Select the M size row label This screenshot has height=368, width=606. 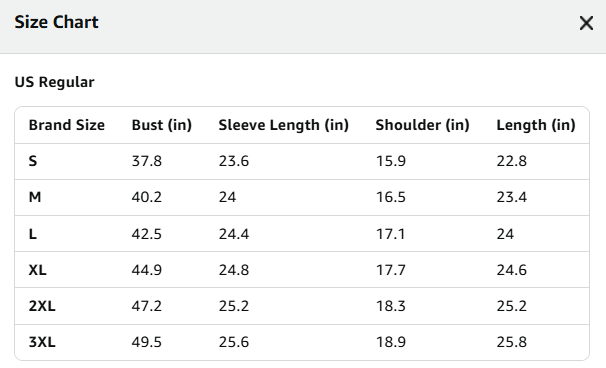pos(35,197)
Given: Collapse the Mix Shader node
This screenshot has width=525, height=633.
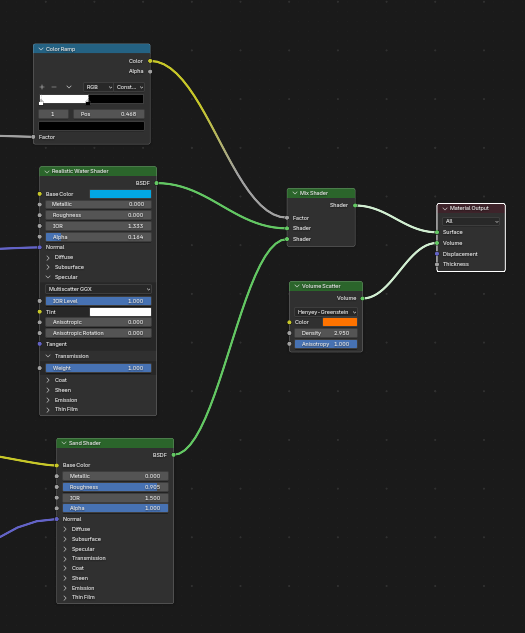Looking at the screenshot, I should [295, 193].
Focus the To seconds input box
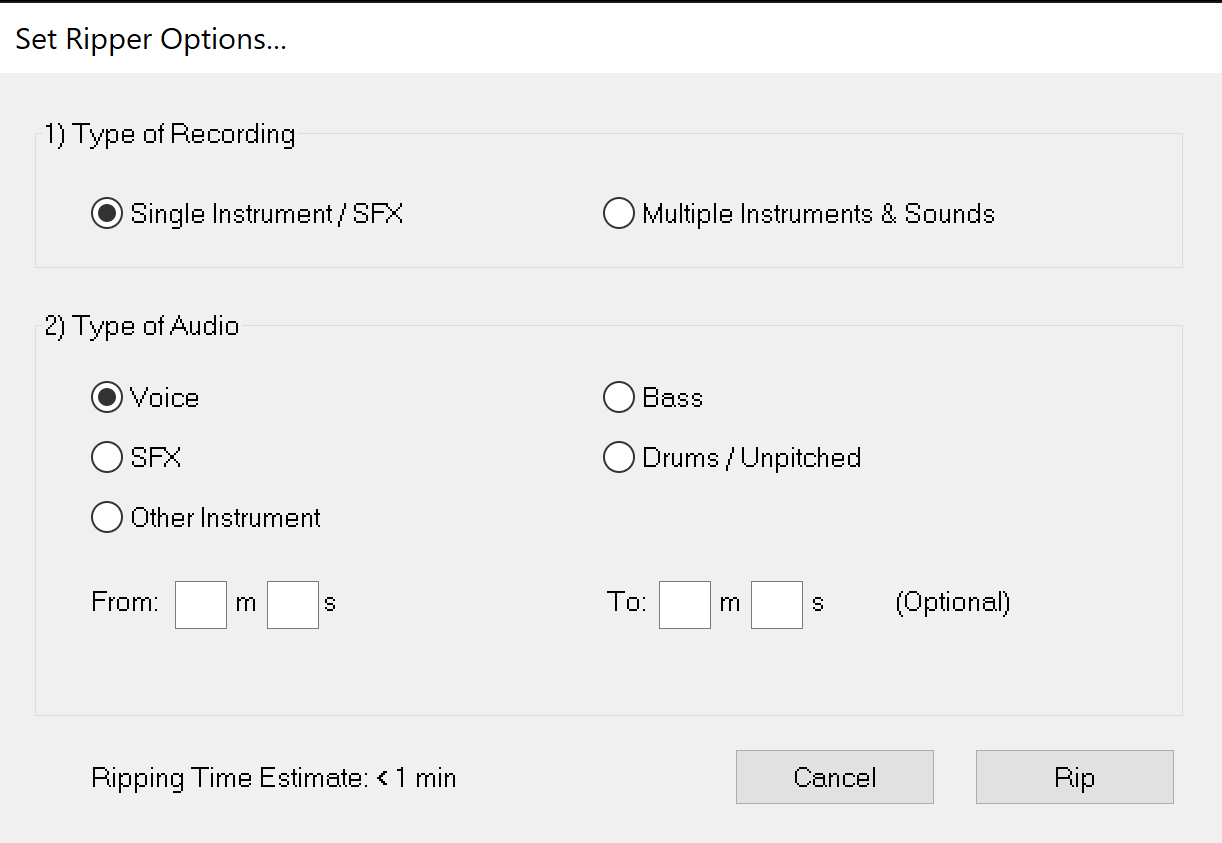Image resolution: width=1222 pixels, height=843 pixels. [x=777, y=604]
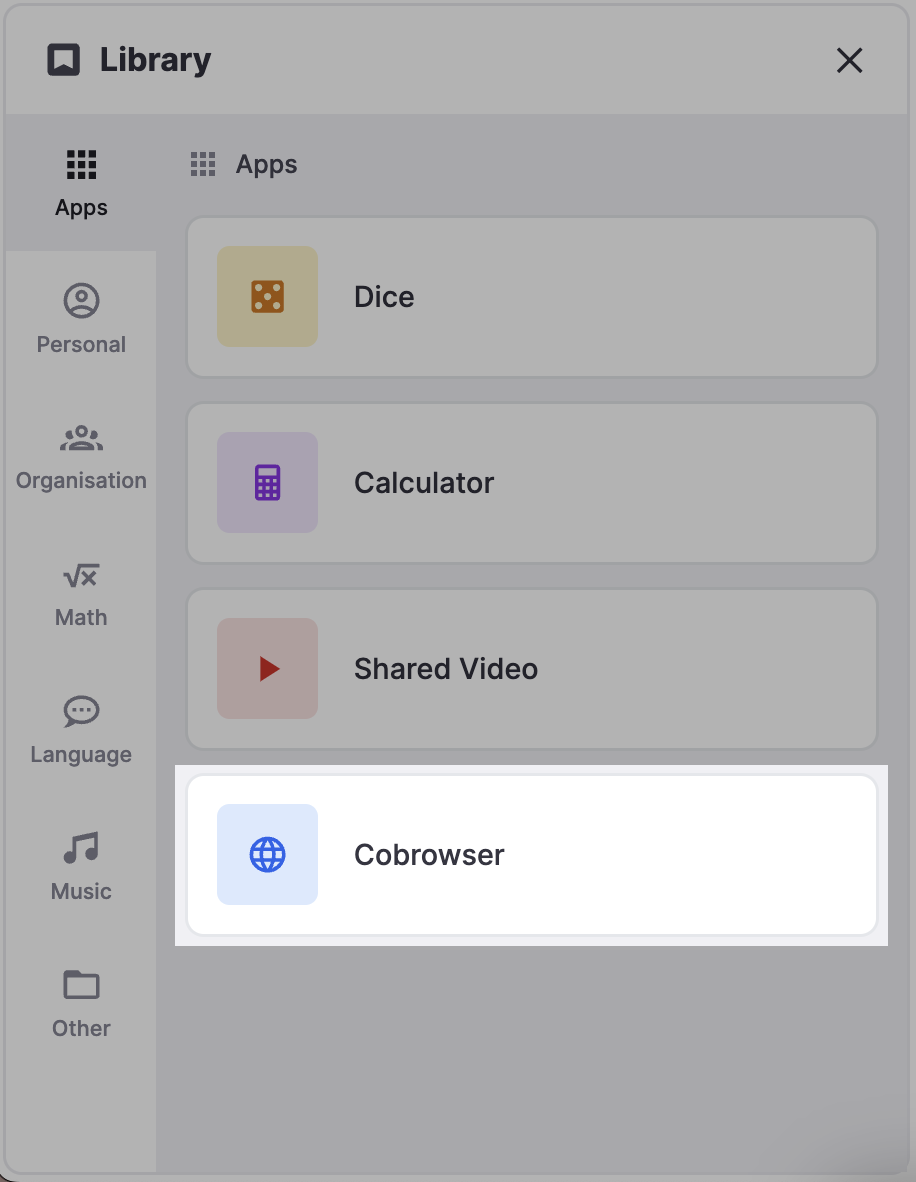The height and width of the screenshot is (1182, 916).
Task: Click the purple Calculator icon
Action: point(268,482)
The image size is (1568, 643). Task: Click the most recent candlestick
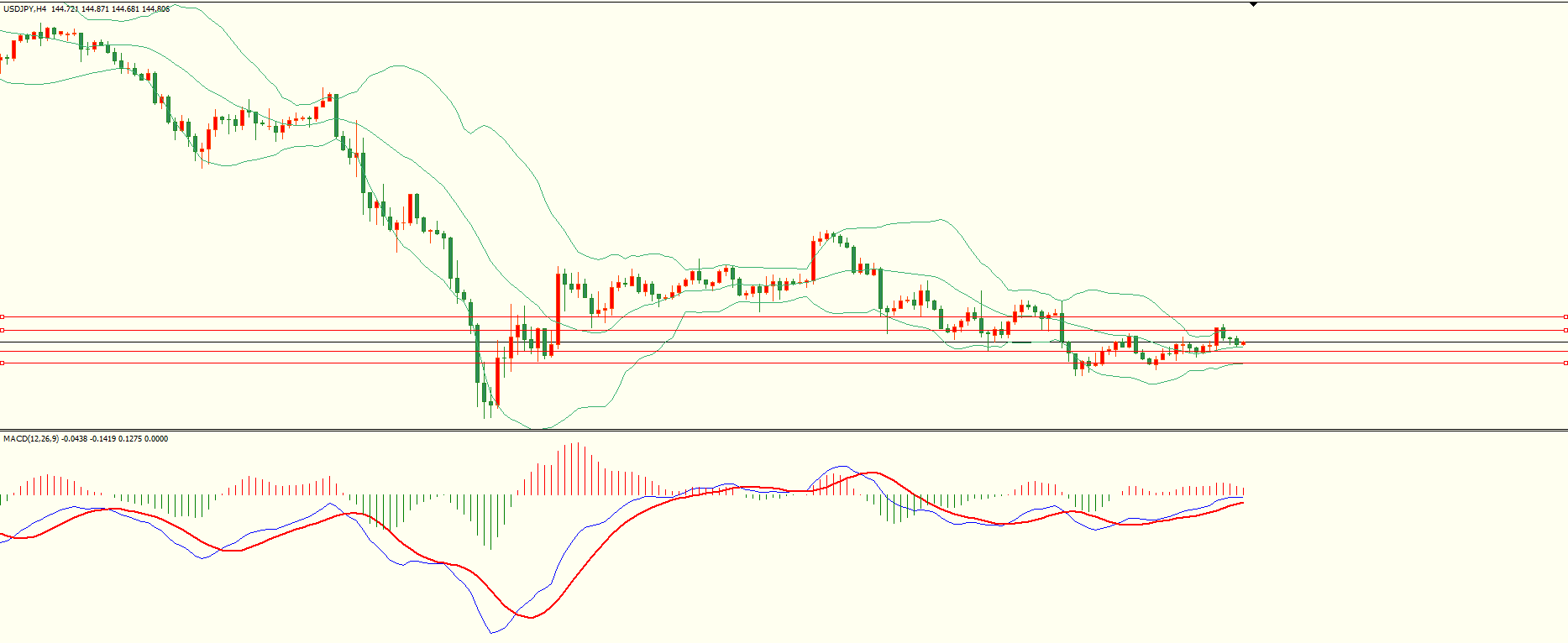[1243, 342]
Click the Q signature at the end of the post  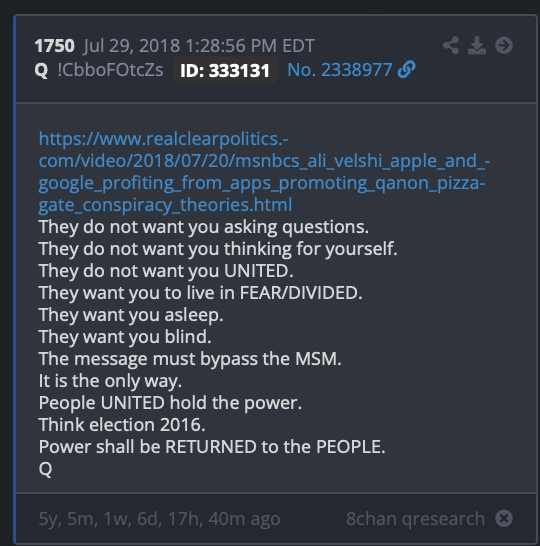tap(46, 469)
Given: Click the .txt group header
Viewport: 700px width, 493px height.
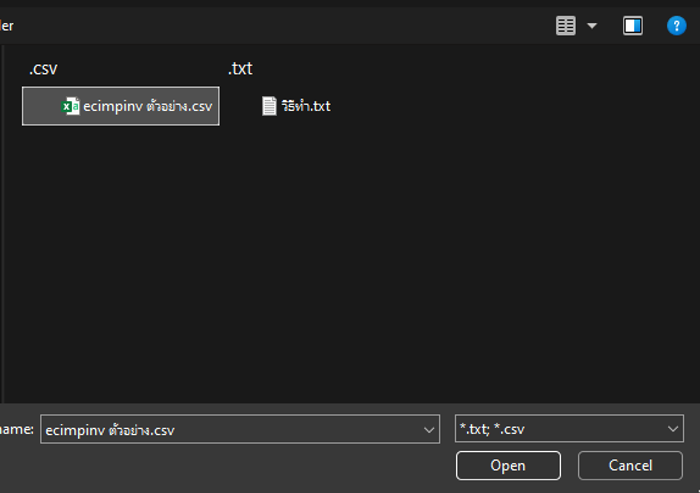Looking at the screenshot, I should click(240, 69).
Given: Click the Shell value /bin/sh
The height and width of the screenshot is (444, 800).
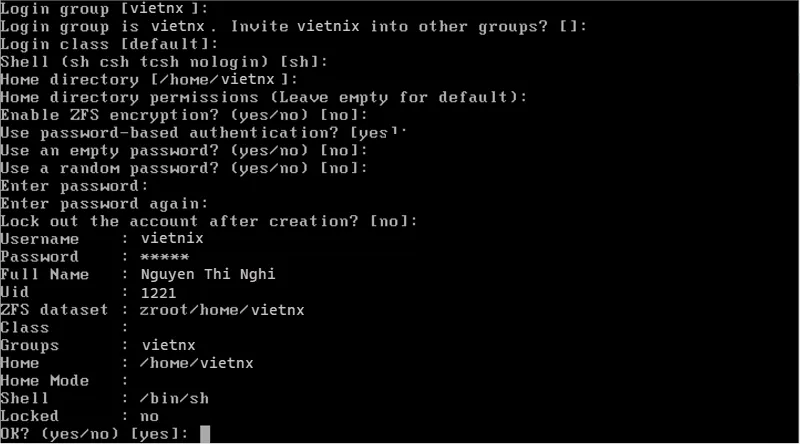Looking at the screenshot, I should pos(174,398).
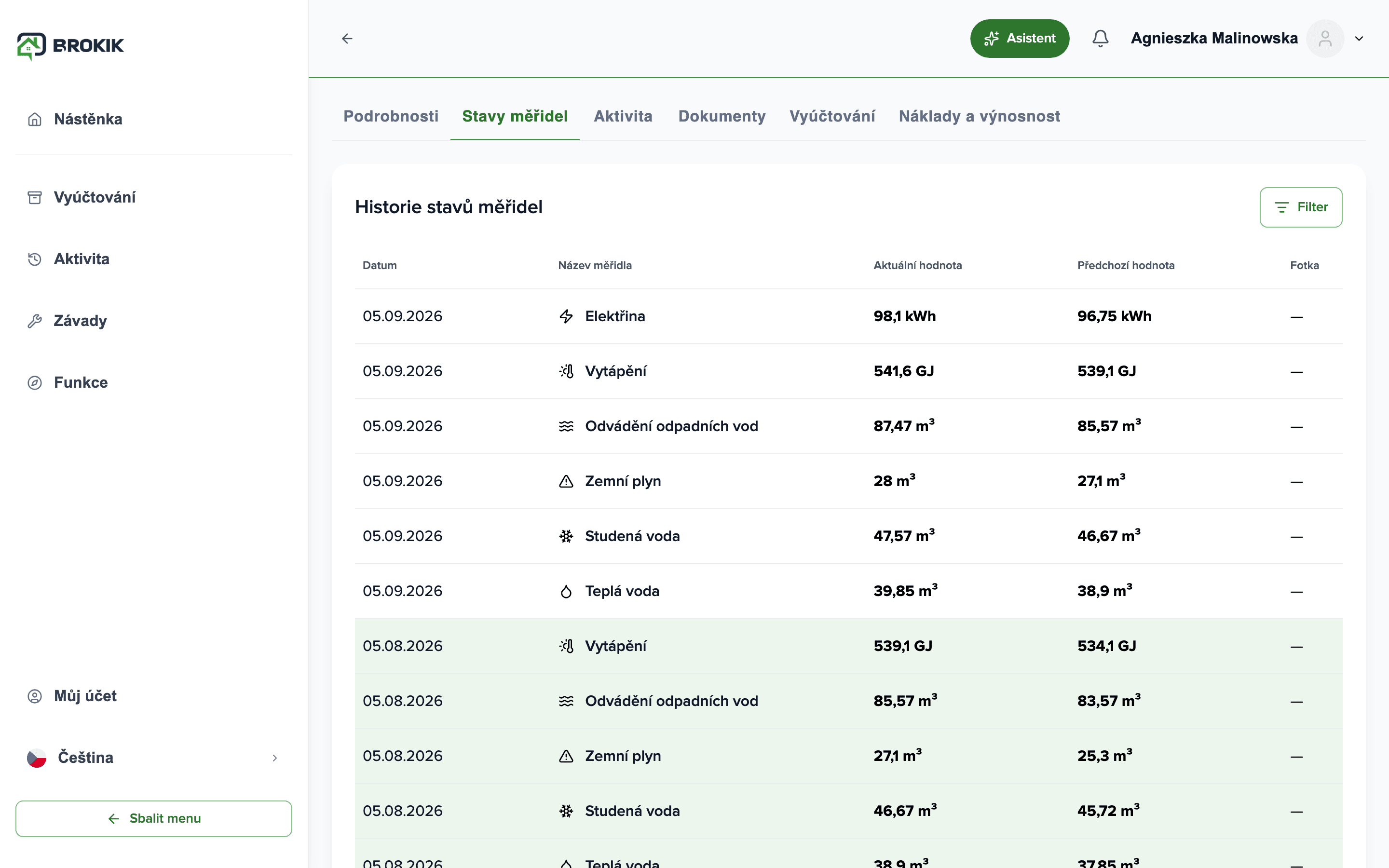The image size is (1389, 868).
Task: Expand the Čeština language selector arrow
Action: pyautogui.click(x=275, y=758)
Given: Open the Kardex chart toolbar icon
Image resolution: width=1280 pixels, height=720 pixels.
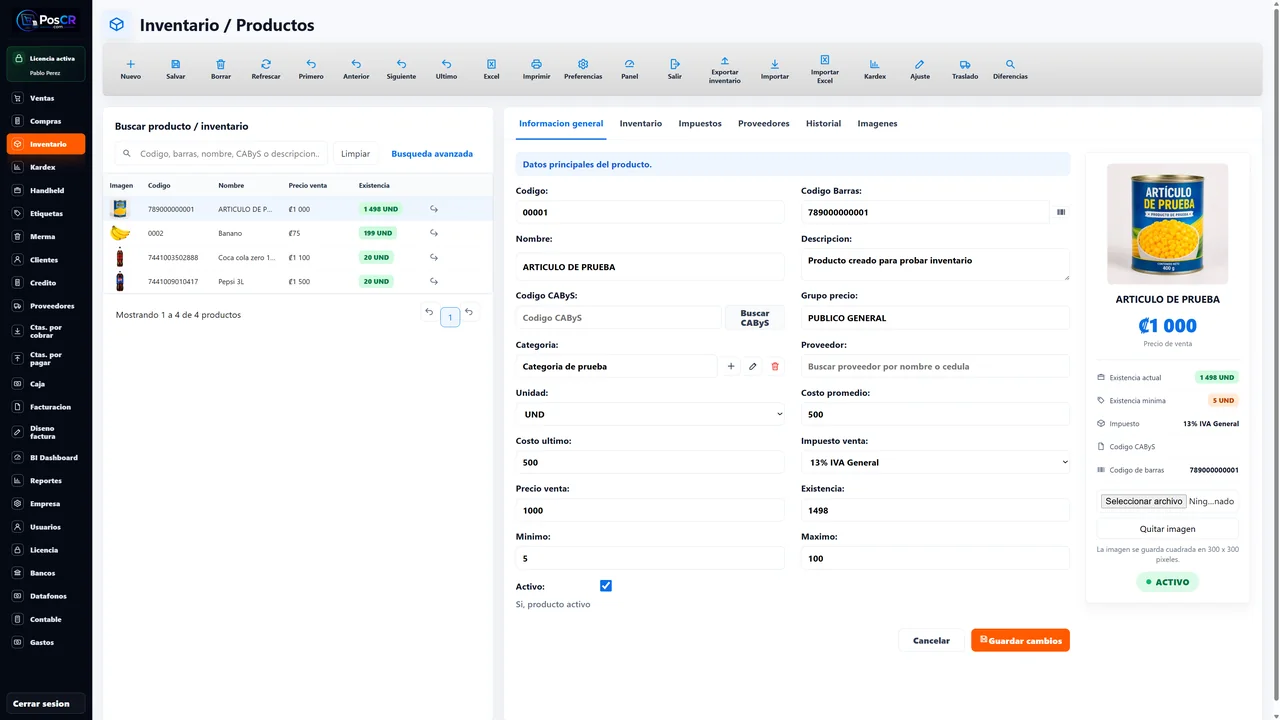Looking at the screenshot, I should tap(875, 64).
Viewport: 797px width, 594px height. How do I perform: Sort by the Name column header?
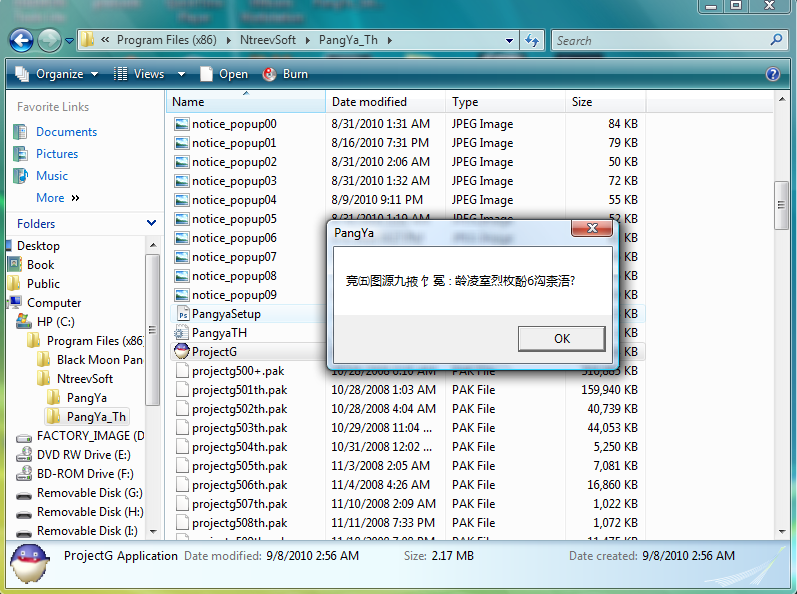pyautogui.click(x=188, y=102)
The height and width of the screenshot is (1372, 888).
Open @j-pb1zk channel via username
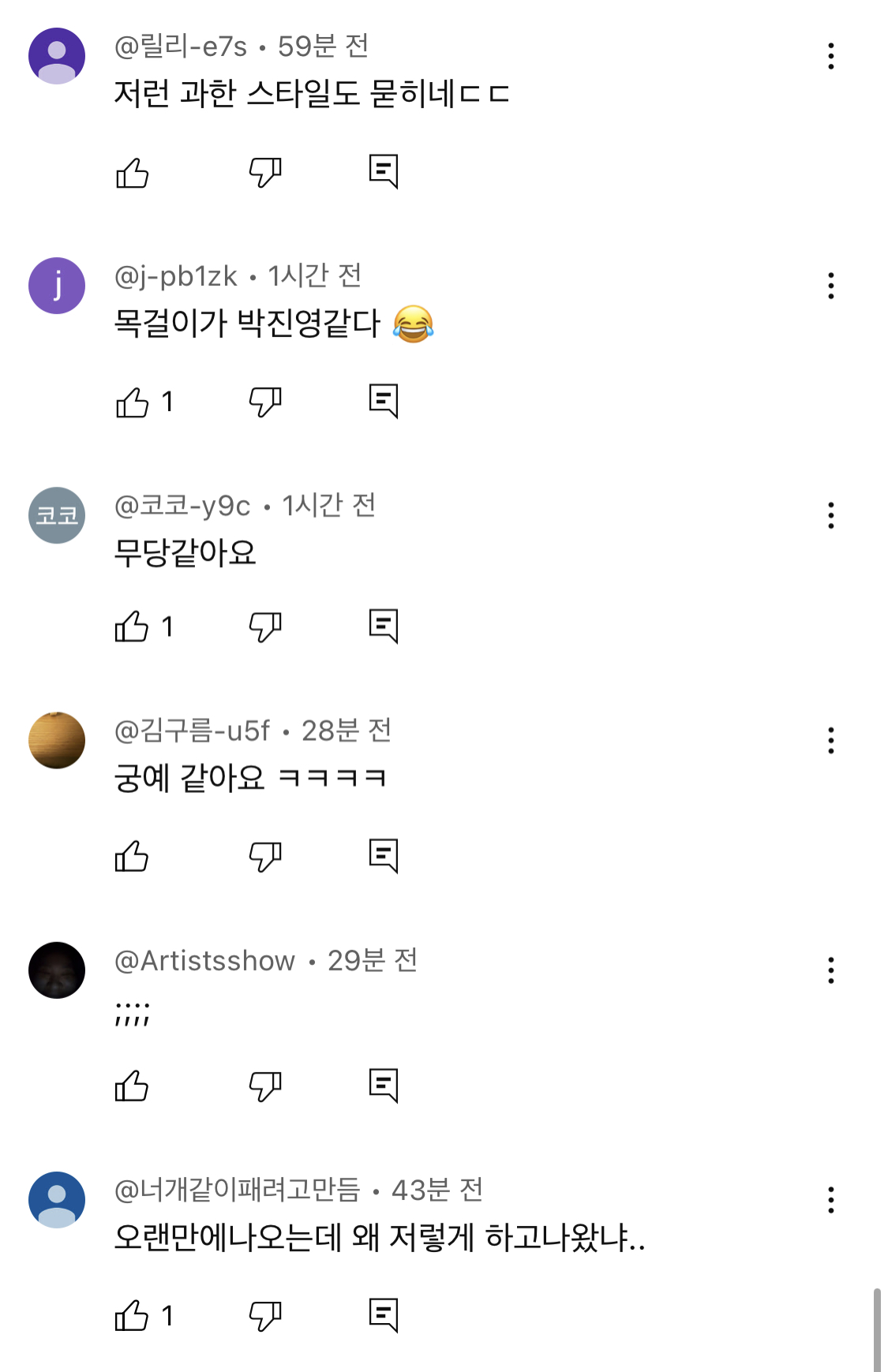pos(175,276)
--
* **Exercise prompt**: Show each line in the listing above that has "Given".

* **Written reply**:
Given: Collapse the Mix Shader node
Given: Click the .txt group header
Given: Click the Shell value /bin/sh
Given: Open the Kardex chart toolbar icon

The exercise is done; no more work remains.